■ **How to complete this task**:
Nothing below is to be printed except the lines between the line holding "You are a computer-use" and the line holding "Task: Click the number 683 in the tweet", inclusive, each exactly as it appears.

■ **Data supplied**:
- Opening Delimiter -

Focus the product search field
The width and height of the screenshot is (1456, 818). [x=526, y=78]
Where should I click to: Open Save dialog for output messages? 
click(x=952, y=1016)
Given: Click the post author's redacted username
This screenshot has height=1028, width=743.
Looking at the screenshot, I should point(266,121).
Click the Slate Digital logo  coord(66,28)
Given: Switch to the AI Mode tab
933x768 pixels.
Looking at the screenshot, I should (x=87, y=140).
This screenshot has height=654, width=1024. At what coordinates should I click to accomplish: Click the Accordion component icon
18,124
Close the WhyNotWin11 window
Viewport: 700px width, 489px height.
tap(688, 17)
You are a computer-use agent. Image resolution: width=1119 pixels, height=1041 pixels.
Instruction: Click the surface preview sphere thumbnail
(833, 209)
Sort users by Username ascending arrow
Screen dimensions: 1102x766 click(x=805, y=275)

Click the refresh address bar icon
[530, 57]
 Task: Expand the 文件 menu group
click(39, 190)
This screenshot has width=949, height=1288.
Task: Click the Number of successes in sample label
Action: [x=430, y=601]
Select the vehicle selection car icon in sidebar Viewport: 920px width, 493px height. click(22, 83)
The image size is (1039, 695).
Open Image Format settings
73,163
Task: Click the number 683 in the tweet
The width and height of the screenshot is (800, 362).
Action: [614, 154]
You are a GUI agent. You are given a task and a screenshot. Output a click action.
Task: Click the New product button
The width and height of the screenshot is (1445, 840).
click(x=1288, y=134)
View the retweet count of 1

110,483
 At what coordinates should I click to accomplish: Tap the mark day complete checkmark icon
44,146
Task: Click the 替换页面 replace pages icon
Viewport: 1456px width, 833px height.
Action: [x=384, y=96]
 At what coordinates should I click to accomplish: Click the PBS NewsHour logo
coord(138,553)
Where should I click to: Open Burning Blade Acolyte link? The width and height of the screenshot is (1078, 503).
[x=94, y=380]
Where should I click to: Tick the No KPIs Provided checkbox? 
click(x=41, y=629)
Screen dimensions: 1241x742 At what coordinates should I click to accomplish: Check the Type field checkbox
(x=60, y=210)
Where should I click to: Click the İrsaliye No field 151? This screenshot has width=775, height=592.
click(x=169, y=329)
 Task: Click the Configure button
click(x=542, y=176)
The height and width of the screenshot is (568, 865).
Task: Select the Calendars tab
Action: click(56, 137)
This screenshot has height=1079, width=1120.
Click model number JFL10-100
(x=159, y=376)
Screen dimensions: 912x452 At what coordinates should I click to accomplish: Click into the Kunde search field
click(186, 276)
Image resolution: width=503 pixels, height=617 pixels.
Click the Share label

- Closing Delimiter -

■ **Response area**:
You are a computer-use agent. Image resolution: width=1119 pixels, height=1041 pixels.
Instruction: Click the surface preview sphere thumbnail
(833, 209)
Sort users by Username ascending arrow
Screen dimensions: 1102x766 click(x=805, y=275)

Click the refresh address bar icon
[530, 57]
 Task: Expand the 文件 menu group
click(39, 190)
This screenshot has width=949, height=1288.
Task: Click the Number of successes in sample label
Action: [x=430, y=601]
Select the vehicle selection car icon in sidebar Viewport: 920px width, 493px height. click(22, 83)
The image size is (1039, 695).
Open Image Format settings
73,163
Task: Click the number 683 in the tweet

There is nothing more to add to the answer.